Bitterkalt war es, als wir am 18. März miteinander den Kreuzweg gingen. Gemeinsam mit anderen saß ich in der Kirche, in der Hoffnung, dass wir dort beten würden. Aber der Pfarrer der Pfarreiengemeinschaft Günztal, welche sich für diesen Tag angemeldet hatte, um den Misereor-Kreuzweg „vom guten Leben“ zu gehen, kannte kein Pardon. „Ich lade sie ins Freie ein!“
Und so gingen wir, etwa 20 Personen, draußen den Kreuzweg, sangen sogar bei der ein oder anderen Station die Strophe eines Liedes. Wenigstens die beim Misereor-Kreuzweg vorgesehene einminütige Stille bei jeder Station hat der vorbetende Pfarrer nicht eingehalten, wofür ich ihm im Anschluss dankte. Unter denen, die mit gingen, war eine Familie mit vier Mädchen. Diese waren immer vorne dran und setzten sich schnell auf die bei jeder Station stehende Bank. Mal zu viert eng aneinander gequetscht, mal saß eine auf dem Schoß einer anderen. Normalerweise sind die Bänke eher für ältere Menschen gedacht, die auf dem Weg einmal eine Pause brauchen. Aber denen war es wohl zum Sitzen zu kalt. Auch die Mädchen verzichteten bei den Bänken, auf denen noch Schnee lag. Unter normalen Umständen hätte ich nach diesem Kreuzweg – trotz meines dicken Wintermantels völlig durch gefroren, sicher einen Schnaps getrunken.
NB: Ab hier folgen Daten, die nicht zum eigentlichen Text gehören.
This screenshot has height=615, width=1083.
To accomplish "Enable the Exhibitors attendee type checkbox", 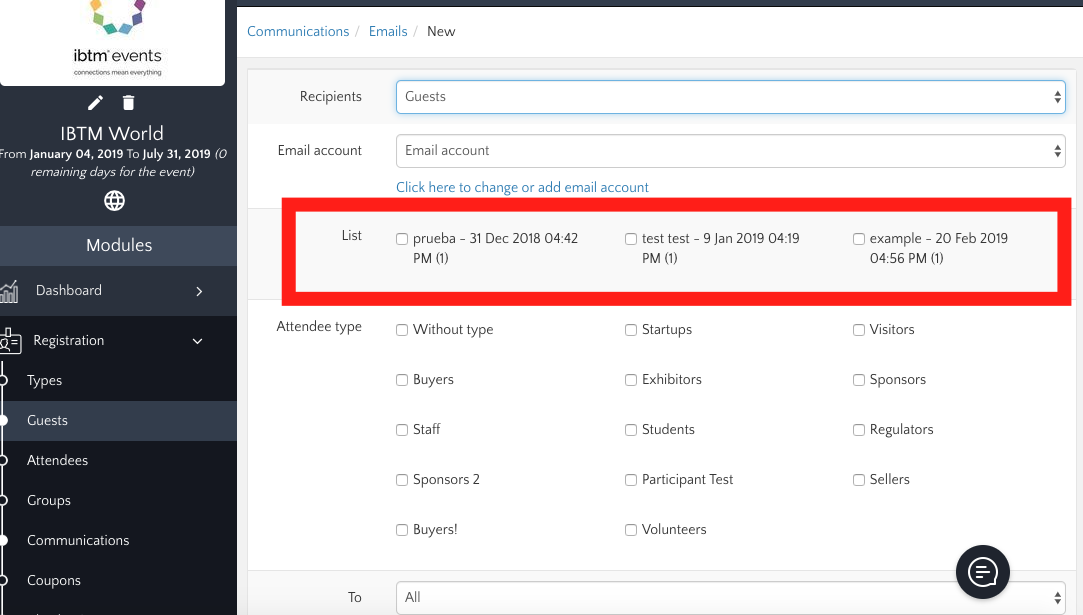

Aufgrund des Verzichts auf Alkohol in der Fastenzeit machte ich mir einen Tee, um mich wieder aufzuwärmen.
(Blick auf den Kreuzweg hinter der Begegnungsstätte)
Eine Woche später dann völlig andere Bedingungen. Der Schnee weg geschmolzen, wärmende Frühlingssonne. Keine Frage, dass wir draußen beteten, eine stattliche Schar von 40 Personen, ein Ehepaar war bis aus Augsburg angereist. Diesmal war ich für die Gestaltung zuständig und hatte einen Kreuzweg-Text mit Lesungen ausgesucht. Zu Beginn bat ich, dass bei jeder Station sich doch jemand finden möge, um die entsprechenden Texte vor zu lesen. Bei zwei Stationen teilten sich diese Aufgabe ein Vater und sein Sohn, der beim Lesen nicht so ganz sicher war. Aber die zwei Sätze schaffte er so leidlich. Und als ich ihm danach anerkennend zulächelte, strahlte er über das ganze Gesicht.

Tags darauf war ich wieder auf dem Kreuzweg unterwegs. Das Wetter nicht so schön, wie am Vortag. Aber immerhin hatte der Regen aufgehört, der die Kommunionkinder aus der Nachbargemeinde auf ihrem Weg nach Maria Baumgärtle begleitet hatte. Die Kinder hatten ein Blatt mit Fragen zum Kreuzweg dabei, die zu beantworten waren. Einige Buchstaben der richtigen Antworten ergaben das Lösungswort.“Nächstenliebe“ - kein schlechtes Lösungswort für einen Kreuzweg. Eine Kommunionmutter des vergangenen Jahres hatte dieses Rätsel entworfen, was ich damals schon toll fand. Umso schöner, dass es auch dieses Jahr wieder zum Einsatz kam.

Die sieben Kommunionkinder, eines konnte wegen einer gebrochenen Zehe nicht teilnehmen, gingen natürlich nicht gemessenen Schrittes den Kreuzweg entlang, sondern sprangen von einer Station zur nächsten. Und wenn wir dort standen, dann war für einige der Splitt auf dem Weg ein tolles Spielzeug. Mit dem Fuß schoben sie Wälle damit auf, wobei ich den Eindruck hatte, dass sie das nicht am Zuhören hinderte. Und ich verkniff mir mahnende Worte und war dankbar, dass die Buben den Originalzustand des Weges wieder herstellten, den Kies mit ihrem Fuß wieder glatt rechten.